Ticari zekâ ve görüşlerine güvendiğim birisi derdi ki ‘’ekin ektiğinde gelirin borcunun faizini karşılıyorsa korkma.’’ Zombi şirket kısmen bu sözün karşılığı diyebiliriz.
Uluslararası Para Fonu’nun (IMF) geçtiğimiz aylarda “Yürüyen ölüler yükselişte” başlıklı raporuna göre Türkiye, dünyada en yüksek “zombi şirket” oranına sahip ülke. IMF raporunda zombi şirketleri ‘‘borcunu ödemek için yeterli parayı kazanamayan ancak devlet destekleriyle bir şekilde hayatta kalmaya devam eden’’ şirketler olarak tanımlıyor.
Zombi şirket, finansal açıdan sağlıklı olmayan ve iflas riskiyle karşı karşıya olan ancak bunlara rağmen faaliyette olan bir şirket olarak tanımlanır. Bu tür şirketler genellikle borç yükü altında ezilmiş, nakit akışı sorunları yaşayan ve kâr etmeyen işletmelerdir.
Bu şirketler istatistiklerde şirket sayısını arttırır, herhangi bir devlet desteğini almakta en başta gelir, teşviklerden yararlanırlar. Bunların yanında ekonomiye katkıları neredeyse yoktur. Aldıkları destekleri borçlarının faizlerini ödemede kullanırlar. Peş peşe iflas etmeleriyle ani işsizlik artışı meydana gelebilir.
Peki, ülkemizde zombi şirketler neden arttı? Bilindiği üzere geçtiğimiz yıl yapılan genel seçimlere kadar düşük faiz politikası izlendi. Bu politika da bankaların düşük faizle piyasadaki şirketleri finanse etmesine neden oldu. Düşük faizli kredi kullanan şirketler bu kredileri farklı alan ve ihtiyaçları için harcadılar.

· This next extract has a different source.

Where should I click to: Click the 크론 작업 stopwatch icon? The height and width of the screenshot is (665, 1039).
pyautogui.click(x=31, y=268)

Geriye likiditesi düşük, borçlu ve reel piyasa dinamiklerinden bihaber şirketler kaldı. Birçoğu tabeladan ibarettir.
Bu şirketler, aynı zamanda gerçekten içinde bulunduğu piyasada faaliyet gösteren şirketlerin payına düşecek olan kredi, teşvik ve desteklerinde onlara ulaşmasına engel olmaktadır. Ya da desteğin bölünmesine neden olmaktadır.
Ekonomi de her hamlenin, özellikle de sonu hesaplanmadan yapılan her uygulamanın olumlu ve olumsuz etkileri olur. Düşük faizli krediler sayesinde iş kuranlar olduğu gibi zombi şirketlerde mantar gibi çoğaldı.
Günümüzde ise faiz oranları hızla arttırıldığından dolayı nakit para piyasadan çekilerek, bankalara mevduata yatırılmaktadır. Bu durum, piyasaların daralmasına ve nakit sıkıntısına neden olmaktadır.